3) As for speakers pairing, you can also try what ever you like, but the F5 is very detailed which might be too much for some speakers, but it also depends on the ears. 😉

1) CLC is more expensive because you need to get some large inductors. If you get something decent, your filter will reject more of the charging noise. CRC is a lot better than simply C, but the circuit also rejects some noise. You can see the noise from charging as 120hz if you're running it out of 60hz outlets.
2) It has 15db gain, which is lower than most commercial power amps, but you should be all-right with just about any preamp.
3) As for speakers pairing, you can also try what ever you like, but the F5 is very detailed which might be too much for some speakers, but it also depends on the ears. 😉
Thanks for the response!!
Will inductors fit on the power supply PCB ?
Yeah, I have made some holes for them. If you show a picture I might be able to tell you if it will work. But if you're unsure about it I would suggest to just go for the CRC. 😀
The boards look very good and have been recommended to me by past builders of this amp. Order has been selected and paid. Thanks for your efforts.
Thanks. I'm still waiting on the envelopes, but I should be able to send after labor day. Scheduled delivery for the envelopes is 09/08/2009.
Thanks for your patience!
Thanks for your patience!
Chris,
I'm about ready to power up my F5 that I built using your boards. Just Beautiful!
Remember I owe you a beer at BA in October!
Before I put power to them, I have a question about the voltage present on the LED solder pads, are they 24V or 48V?
ie; positive referenced to ground or Positive referenced to Negative rail?
Checking the continuity, they seems to be referenced to ground. But I thought I should ask before I burn up my LEDs. 😱
I should have asked before I soldered in Resistors calculated for 24V, but it's not too late to change them if I need to!
Thanks,
Ron
I'm about ready to power up my F5 that I built using your boards.

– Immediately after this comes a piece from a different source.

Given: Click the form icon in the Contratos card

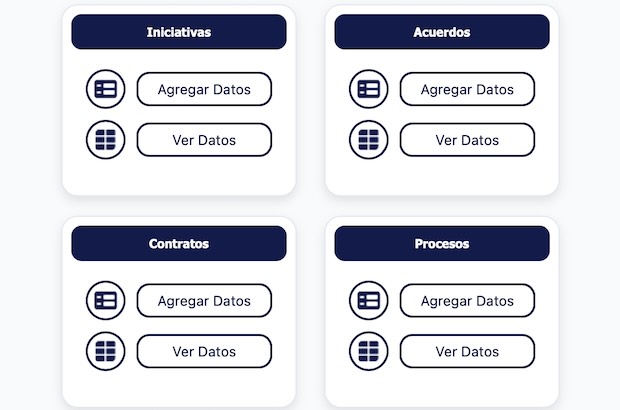Looking at the screenshot, I should pyautogui.click(x=105, y=300).
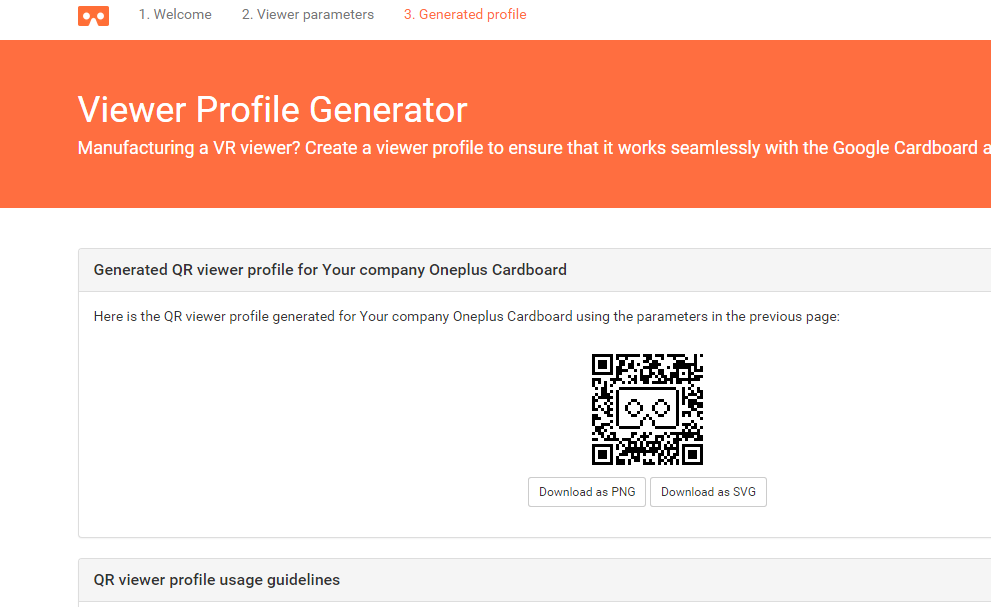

Just Beautiful!
Remember I owe you a beer at BA in October!
Before I put power to them, I have a question about the voltage present on the LED solder pads, are they 24V or 48V?
ie; positive referenced to ground or Positive referenced to Negative rail?

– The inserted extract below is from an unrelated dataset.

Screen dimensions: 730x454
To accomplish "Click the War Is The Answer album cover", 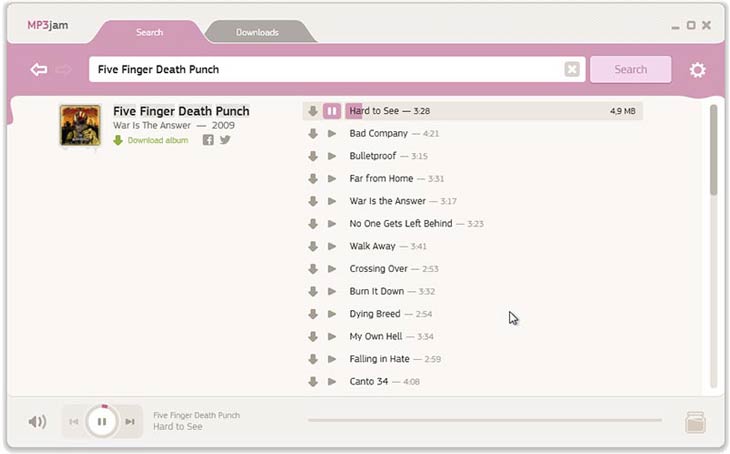I will tap(80, 126).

Checking the continuity, they seems to be referenced to ground. But I thought I should ask before I burn up my LEDs. 😱
I should have asked before I soldered in Resistors calculated for 24V, but it's not too late to change them if I need to!
Thanks,
Ron
Yes, the led is between gnd and a resistor connected to V+. You can select R35 to give you the desired amount of light from your diodes. The value I have shown is very conservative compared to papas (10k in the F4 schematics!!!).
Yes, the led is between gnd and a resistor connected to V+. You can select R35 to give you the desired amount of light from your diodes. The value I have shown is very conservative compared to papas (10k in the F4 schematics!!!).
Did I miss something..............?????????
or am I just lost again.
Thanks Chris,
But.......I think you are thinking of the other R who's value is 22K not R35 😀
R35 value for 1 blue LED is 1.2Kohms.
At 10K your not going to light up a LED. With 24V supply and 3V forward drop across the LED, your only going to supply 2.5mA.
Thank you for being quick on the keyboard though!🙂
Ron
OK,
now that I have looked up Papa's F4 schematic, it am totally confused. 😕
It looks like he has a 22.1K resistor for his LED.
Yet, when I used an online LED resistor calculator for a pair of Blue LED 3.3V 20.mA in series driven by a 24V source, I came up with a R of 870 Ohms and .58 watts. Rounding up I have (and installed) a 1K Ohm 1Watt.
This seems radically different than either 10K or 22K.
Help a brother understand what the difference is.
Lost again
Ron
now that I have looked up Papa's F4 schematic, it am totally confused. 😕
It looks like he has a 22.1K resistor for his LED.
Yet, when I used an online LED resistor calculator for a pair of Blue LED 3.3V 20.mA in series driven by a 24V source, I came up with a R of 870 Ohms and .58 watts. Rounding up I have (and installed) a 1K Ohm 1Watt.
This seems radically different than either 10K or 22K.
Help a brother understand what the difference is.